### [Description of the task]
In the data that follows, how many lines contain the word "coordinates"? Give only that number.

*** Available records ***

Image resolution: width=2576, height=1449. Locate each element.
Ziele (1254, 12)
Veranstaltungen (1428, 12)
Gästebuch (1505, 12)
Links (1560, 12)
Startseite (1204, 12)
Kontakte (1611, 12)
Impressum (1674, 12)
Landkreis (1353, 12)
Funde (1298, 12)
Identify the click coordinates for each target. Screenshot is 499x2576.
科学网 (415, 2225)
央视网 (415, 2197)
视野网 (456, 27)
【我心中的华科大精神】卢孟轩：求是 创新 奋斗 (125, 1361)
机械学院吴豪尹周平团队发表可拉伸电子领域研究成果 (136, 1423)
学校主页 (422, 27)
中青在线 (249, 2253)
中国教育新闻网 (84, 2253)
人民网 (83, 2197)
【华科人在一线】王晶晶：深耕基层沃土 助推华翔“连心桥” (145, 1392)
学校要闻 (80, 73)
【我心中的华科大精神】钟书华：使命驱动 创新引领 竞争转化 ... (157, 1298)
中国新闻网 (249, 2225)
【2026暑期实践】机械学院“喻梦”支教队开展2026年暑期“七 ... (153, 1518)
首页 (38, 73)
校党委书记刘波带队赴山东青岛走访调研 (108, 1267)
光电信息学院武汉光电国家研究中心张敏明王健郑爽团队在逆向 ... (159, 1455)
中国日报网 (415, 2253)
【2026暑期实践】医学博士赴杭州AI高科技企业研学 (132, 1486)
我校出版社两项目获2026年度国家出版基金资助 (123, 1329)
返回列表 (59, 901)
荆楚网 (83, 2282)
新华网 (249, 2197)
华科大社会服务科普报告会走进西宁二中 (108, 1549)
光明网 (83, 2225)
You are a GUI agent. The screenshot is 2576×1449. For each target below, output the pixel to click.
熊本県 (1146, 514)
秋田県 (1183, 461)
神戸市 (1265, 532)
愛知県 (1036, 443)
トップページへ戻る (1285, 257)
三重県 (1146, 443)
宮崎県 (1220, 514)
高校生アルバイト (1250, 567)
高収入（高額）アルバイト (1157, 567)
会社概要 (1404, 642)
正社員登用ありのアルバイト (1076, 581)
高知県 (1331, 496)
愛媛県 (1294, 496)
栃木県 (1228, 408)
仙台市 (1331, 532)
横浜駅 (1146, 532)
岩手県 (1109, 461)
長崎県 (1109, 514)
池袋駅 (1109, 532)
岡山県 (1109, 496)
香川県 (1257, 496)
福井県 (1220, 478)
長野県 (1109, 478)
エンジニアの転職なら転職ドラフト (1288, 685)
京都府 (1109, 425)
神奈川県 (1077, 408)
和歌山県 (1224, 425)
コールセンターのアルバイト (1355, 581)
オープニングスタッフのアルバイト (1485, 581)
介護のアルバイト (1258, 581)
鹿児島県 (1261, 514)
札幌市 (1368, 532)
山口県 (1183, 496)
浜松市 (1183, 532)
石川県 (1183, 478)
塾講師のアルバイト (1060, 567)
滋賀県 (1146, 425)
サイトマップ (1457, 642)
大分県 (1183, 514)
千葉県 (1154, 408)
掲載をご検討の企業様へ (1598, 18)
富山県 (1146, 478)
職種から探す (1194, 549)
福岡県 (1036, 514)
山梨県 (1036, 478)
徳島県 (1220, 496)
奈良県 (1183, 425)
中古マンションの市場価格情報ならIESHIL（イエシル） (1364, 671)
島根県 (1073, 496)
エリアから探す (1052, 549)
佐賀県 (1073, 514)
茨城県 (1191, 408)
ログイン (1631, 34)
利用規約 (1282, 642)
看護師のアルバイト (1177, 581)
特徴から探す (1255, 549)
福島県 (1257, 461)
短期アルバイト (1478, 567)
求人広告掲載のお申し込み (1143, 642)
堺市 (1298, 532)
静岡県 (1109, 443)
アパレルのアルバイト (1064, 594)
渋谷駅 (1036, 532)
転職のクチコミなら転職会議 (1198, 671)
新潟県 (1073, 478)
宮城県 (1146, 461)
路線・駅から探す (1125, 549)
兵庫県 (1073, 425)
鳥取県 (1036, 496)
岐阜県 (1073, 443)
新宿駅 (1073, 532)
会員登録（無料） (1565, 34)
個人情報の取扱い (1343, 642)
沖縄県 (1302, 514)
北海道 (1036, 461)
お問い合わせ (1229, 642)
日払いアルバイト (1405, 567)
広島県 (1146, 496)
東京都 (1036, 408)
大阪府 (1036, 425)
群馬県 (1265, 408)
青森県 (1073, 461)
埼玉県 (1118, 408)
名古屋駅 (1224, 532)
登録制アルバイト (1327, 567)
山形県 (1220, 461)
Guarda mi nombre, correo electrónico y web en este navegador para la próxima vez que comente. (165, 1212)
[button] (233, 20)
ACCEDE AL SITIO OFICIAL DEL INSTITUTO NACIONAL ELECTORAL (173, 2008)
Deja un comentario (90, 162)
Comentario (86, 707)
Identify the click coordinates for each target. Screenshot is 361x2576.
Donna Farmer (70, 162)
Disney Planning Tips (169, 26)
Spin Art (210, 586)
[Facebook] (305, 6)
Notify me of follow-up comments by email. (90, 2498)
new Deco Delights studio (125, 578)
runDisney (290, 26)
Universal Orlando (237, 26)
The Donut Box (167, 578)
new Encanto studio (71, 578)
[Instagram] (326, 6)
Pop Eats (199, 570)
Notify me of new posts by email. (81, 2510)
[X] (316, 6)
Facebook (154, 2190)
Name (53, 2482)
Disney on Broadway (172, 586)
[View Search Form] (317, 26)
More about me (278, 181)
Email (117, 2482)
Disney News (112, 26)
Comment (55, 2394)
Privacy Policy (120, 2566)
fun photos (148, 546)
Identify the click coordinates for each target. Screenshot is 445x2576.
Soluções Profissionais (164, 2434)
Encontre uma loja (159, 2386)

*** End of Available records ***

### [Solution below]
3